For as long as I can remember I have always owned up to my choices and their outcomes.  I have no one to “blame” but myself.  Have all the choices I’ve made in my life led to positive outcomes?  No.  Some of them eventually did, but some never did.  I personally cannot fathom blaming another person for the outcome of a decision I’ve made, and quite honestly it irks me when others do so.  I realize they have a right to live their lives as they desire, but sometimes in laying that blame on others it then affects that person’s life as well.  And that is uncalled for.

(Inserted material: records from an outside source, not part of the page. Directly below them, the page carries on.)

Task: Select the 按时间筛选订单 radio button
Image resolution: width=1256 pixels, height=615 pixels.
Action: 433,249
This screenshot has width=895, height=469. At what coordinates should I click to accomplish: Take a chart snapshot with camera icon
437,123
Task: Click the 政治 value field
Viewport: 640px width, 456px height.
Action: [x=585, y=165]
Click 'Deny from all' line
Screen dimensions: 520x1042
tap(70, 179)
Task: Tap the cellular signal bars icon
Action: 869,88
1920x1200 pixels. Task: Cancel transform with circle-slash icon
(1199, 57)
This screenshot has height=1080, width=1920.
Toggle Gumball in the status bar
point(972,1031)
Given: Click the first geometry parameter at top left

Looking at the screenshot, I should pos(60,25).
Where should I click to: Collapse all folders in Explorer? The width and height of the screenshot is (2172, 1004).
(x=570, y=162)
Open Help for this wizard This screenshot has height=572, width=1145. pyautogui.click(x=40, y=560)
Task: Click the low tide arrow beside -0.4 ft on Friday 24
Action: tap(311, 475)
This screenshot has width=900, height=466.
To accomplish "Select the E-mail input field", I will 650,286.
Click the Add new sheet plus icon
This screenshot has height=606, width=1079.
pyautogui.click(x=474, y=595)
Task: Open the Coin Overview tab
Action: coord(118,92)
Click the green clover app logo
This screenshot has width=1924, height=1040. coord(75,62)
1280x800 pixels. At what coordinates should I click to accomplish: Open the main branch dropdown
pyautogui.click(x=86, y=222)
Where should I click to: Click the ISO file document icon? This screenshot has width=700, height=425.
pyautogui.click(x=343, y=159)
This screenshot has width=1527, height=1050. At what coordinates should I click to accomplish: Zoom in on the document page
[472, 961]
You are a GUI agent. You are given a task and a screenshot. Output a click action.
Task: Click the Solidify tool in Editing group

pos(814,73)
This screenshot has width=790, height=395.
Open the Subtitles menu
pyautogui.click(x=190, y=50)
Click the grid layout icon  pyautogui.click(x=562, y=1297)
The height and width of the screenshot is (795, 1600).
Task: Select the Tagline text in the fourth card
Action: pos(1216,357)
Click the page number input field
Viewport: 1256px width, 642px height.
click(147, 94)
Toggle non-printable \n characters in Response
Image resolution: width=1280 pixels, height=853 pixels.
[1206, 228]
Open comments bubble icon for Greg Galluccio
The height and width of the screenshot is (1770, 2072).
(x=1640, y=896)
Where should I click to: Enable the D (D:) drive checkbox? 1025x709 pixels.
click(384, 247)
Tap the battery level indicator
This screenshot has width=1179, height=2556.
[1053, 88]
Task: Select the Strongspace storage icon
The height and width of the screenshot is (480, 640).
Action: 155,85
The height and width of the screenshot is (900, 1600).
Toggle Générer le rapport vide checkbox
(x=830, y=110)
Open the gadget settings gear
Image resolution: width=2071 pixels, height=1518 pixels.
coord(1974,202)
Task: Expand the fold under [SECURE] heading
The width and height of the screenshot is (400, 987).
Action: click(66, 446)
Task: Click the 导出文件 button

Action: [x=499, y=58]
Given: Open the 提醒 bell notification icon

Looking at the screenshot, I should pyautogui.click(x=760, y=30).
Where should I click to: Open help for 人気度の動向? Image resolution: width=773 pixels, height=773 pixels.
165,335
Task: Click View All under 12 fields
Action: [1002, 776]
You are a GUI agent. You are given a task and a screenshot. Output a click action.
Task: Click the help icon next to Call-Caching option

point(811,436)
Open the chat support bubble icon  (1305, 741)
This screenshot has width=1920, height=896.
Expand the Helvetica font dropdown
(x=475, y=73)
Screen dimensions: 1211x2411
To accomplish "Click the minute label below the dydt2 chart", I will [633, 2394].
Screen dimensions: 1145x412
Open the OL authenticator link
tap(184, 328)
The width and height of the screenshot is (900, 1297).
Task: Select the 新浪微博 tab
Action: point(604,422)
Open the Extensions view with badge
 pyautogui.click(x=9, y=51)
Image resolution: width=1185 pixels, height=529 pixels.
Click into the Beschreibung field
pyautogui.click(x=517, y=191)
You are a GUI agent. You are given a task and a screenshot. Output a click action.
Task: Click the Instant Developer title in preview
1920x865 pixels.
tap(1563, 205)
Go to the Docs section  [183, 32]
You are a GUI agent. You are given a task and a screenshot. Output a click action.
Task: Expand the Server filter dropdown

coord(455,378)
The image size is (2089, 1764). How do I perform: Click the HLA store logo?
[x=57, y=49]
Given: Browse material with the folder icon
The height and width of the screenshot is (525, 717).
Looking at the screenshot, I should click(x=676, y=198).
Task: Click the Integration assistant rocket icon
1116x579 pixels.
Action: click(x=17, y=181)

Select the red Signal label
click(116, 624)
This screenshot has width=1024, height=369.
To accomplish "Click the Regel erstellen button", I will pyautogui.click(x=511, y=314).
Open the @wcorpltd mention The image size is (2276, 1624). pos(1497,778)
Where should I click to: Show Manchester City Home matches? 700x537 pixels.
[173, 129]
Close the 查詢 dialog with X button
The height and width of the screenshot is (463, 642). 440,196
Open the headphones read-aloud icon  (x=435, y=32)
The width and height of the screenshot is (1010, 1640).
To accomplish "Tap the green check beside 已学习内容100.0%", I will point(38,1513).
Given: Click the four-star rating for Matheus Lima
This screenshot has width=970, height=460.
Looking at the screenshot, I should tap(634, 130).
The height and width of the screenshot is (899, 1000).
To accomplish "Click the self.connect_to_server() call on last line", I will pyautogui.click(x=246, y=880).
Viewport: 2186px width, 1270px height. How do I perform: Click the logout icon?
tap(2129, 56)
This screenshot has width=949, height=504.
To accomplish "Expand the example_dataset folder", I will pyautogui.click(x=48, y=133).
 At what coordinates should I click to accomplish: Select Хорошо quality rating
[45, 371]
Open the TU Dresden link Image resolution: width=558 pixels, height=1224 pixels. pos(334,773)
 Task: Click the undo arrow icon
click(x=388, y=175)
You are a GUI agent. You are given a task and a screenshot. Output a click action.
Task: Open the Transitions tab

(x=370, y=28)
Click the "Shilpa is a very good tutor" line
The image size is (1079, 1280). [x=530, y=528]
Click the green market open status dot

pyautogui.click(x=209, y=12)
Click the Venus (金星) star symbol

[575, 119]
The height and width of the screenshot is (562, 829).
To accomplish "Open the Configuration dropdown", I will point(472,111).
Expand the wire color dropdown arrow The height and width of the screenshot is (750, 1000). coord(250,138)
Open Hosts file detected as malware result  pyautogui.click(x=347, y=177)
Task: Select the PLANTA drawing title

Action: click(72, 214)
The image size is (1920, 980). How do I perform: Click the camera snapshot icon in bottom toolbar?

Yesterday I was thinking about some recent changes in my life, and some decisions that I’ve made.  I thought to myself that I might honestly have my first regret in this life.  That was huge for me because I have never regretted any choice I’ve made.  So, I thought on it a bit more.  I realize that I do not regret that decision.  Was it poorly timed?  Yes.  But I don’t regret it.  Every choice I’ve made has brought me to where I am today.  They have shaped me into the person I am.  Right now with things that have been happening in my life it would be incredibly easy to blame someone for the pain I’ve been feeling, but it’s not his fault.  I made my own choices, and I own up to them.  I will continue to make my choices:  good, bad or otherwise.  If someone doesn’t agree with them, that is their problem.  It is my choice to do as I please, and I try to make choices that will not cause harm to another.

I believe as adults we have the RESPONSIBILITY to not only own our decisions/mistakes but to ACCEPT them.  And ultimately I believe we should live without REGRET.  Regret gets us nowhere.  It is a form of self-pity.  Self-pity can lead to self-destruction.  Neither is a positive option for anyone.  So I ask you, dear readers, to analyze your lives.  To truly think on choices you’ve made and whether or not you have owned them, or if you’ve chosen to place the blame on another.  If you own up to them, bravo!  If you find you place the blame elsewhere more often than not, then perhaps you should question yourself as to why.  The road to acceptance begins within.  I believe we all owe it to ourselves to be the best person we can, and not just only to others but mostly to ourselves.